В Тоскане, где уровень экономического развития и экономические отношения были схожи с венецианскими, около двух третей населения пользовалось кредитами. Их брали под оборотный капитал для покупки молодняка скота, приданого дочерям и внучкам, да и просто «на потребительские нужды» в плохой год. Средний размер займа был огромным – приблизительно равным годовой зарплате флорентийского рабочего. Доля еврейских ростовщиков в общем объеме кредитования населения в Тоскане оценивается приблизительно в 10%. Можно предположить, что в Венеции она была примерно такой же, но ростовщики были очень влиятельны. Сила еврейских ростовщиков определялась тем, что их богатство всегда держалось в звонкой монете – его размер не был подвержен колебаниям из-за плохой погоды, нападения врага или изменения налогов на землю[27].
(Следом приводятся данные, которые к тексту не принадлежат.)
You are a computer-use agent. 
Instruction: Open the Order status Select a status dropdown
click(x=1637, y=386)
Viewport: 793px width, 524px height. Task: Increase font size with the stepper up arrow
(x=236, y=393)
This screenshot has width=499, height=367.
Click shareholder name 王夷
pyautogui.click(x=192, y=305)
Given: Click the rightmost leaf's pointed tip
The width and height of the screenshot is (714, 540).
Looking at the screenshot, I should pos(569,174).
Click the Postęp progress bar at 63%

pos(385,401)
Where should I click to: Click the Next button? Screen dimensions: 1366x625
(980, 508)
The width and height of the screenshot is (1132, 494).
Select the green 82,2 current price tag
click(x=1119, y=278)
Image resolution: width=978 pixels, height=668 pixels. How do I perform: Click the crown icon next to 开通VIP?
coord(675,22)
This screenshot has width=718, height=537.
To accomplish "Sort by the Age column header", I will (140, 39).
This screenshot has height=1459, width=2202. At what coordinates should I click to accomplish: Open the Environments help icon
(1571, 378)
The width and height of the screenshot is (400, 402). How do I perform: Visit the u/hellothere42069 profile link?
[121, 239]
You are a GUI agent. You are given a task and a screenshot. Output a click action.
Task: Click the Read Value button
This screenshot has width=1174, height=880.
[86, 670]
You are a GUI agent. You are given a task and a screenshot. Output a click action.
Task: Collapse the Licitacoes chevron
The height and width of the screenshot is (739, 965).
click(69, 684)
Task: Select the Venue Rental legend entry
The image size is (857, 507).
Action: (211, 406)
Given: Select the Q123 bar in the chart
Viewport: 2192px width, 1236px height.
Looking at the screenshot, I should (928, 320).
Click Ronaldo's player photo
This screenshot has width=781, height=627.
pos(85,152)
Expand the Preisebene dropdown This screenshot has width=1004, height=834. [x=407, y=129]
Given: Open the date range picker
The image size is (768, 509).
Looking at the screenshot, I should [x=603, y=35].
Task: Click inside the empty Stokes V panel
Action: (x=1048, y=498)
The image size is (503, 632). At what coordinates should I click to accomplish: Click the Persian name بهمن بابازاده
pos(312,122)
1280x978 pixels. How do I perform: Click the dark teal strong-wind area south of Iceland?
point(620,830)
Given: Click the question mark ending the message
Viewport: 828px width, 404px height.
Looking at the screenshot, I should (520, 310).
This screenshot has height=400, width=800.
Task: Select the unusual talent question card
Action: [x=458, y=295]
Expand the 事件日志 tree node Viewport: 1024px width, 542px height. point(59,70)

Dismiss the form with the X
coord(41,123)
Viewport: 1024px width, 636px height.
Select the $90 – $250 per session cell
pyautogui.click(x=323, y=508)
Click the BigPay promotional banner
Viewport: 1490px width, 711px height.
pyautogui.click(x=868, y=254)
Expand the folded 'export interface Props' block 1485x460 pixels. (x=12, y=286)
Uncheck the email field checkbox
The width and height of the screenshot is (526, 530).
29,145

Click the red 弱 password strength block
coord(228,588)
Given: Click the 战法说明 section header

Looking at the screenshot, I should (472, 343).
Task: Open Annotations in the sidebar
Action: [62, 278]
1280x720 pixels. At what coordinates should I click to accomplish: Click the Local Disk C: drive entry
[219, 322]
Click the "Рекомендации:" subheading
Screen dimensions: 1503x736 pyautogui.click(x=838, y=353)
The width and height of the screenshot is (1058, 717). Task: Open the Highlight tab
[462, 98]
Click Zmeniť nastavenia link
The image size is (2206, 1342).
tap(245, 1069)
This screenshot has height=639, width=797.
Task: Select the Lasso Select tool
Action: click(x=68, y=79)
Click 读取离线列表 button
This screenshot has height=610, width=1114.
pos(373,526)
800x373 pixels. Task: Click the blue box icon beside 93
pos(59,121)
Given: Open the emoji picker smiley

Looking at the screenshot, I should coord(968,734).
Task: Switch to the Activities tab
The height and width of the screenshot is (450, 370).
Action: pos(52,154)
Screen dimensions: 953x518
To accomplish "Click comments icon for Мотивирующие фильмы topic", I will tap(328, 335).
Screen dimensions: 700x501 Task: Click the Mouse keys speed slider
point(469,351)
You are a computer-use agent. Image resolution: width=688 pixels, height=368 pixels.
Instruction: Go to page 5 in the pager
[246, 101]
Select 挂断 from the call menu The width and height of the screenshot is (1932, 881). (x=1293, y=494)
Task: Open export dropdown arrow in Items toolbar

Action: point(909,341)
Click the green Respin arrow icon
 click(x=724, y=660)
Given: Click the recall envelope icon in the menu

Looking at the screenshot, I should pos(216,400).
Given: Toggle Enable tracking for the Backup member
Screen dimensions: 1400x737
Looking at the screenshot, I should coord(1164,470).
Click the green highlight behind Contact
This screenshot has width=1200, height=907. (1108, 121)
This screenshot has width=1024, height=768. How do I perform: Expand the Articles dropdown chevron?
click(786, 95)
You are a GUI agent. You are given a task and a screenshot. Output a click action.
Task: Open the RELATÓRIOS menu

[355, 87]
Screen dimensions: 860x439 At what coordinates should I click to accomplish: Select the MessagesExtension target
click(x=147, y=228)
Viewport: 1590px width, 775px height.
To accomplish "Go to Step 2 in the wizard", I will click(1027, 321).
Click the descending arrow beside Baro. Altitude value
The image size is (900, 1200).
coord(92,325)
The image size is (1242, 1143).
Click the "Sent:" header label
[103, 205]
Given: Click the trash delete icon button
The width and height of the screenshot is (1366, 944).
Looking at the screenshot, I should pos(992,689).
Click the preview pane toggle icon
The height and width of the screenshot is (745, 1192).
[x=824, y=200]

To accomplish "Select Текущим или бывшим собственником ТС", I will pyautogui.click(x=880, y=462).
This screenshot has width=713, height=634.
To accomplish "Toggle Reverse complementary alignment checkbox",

Кроме того, еврейские ростовщики поддерживали тесные социальные и экономические связи между собой, благодаря чему могли делить риски и при необходимости привлекать внешний капитал – заимодавцы объединялись в негласные партнерства, чтобы быстро перекидывать средства между городами. Но все равно они оставались чужаками.
***
В шекспировской пьесе богатый венецианский купец Антонио снаряжает в путь несколько торговых кораблей. Это масштабная операция, доступная только очень состоятельному человеку. Вдруг выясняется, что Бассанио, верный друг Антонио, надумал жениться на богатой и хочет «с честью выйти из больших долгов, в какие мотовство его втянуло», для чего ему нужно перекредитоваться. Антонио решает помочь другу, но свободных средств нет, и он просит Бассанио узнать, что может сделать его «кредит» (репутация заемщика), собираясь выжать его «весь и до предела».
Бассанио мчится к ростовщику Шейлоку и просит 3 тыс. дукатов на три месяца с поручительством Антонио по векселю. Это около полумиллиона сегодняшних долларов при пересчете через золотой эквивалент дуката – смешные деньги с учетом размаха операций Антонио. Шейлоку поручительства мало: Антонио – хороший, то есть «состоятельный» человек, но его «капитал весь в надеждах». У него одно судно плывет в Триполи, другое – в Индию, третье сейчас в Мексике, четвертое – в Англии, остальные суда тоже разбросаны по миру. Это все риски: «корабли – это только доски, а моряки – только люди; а ведь есть и земляные крысы, и водяные крысы, и сухопутные воры, и водяные воры, то есть пираты; а кроме того – опасности от воды, ветра и скал».
Как же прав Шейлок! Во времена Шекспира корабли являлись плохим залогом, ведь опасности заморской торговли были велики и связаны отнюдь не с рыночной конъюнктурой, а с тем, что суда зачастую не возвращались из дальних плаваний. Шейлока залог кораблей не может защитить. Процентная ставка ограничена, а залога и вовсе нет. Чем еще взять свое Шейлоку? Остался один параметр, которым он может играть при составлении кредитного договора, – неустойка при просрочке.
И Шейлок назначает такую: «Фунт вашего прекраснейшего мяса, чтобы выбрать мог часть тела я любую и мясо вырезать, где пожелаю». Эта неустойка должна «насытить месть» Шейлока, которому Антонио «ненавистен», ведь «взаймы дает он деньги без процентов и курса рост в Венеции снижает», а еще Антонио «ненавидит народ священный» – со всеми вытекающими.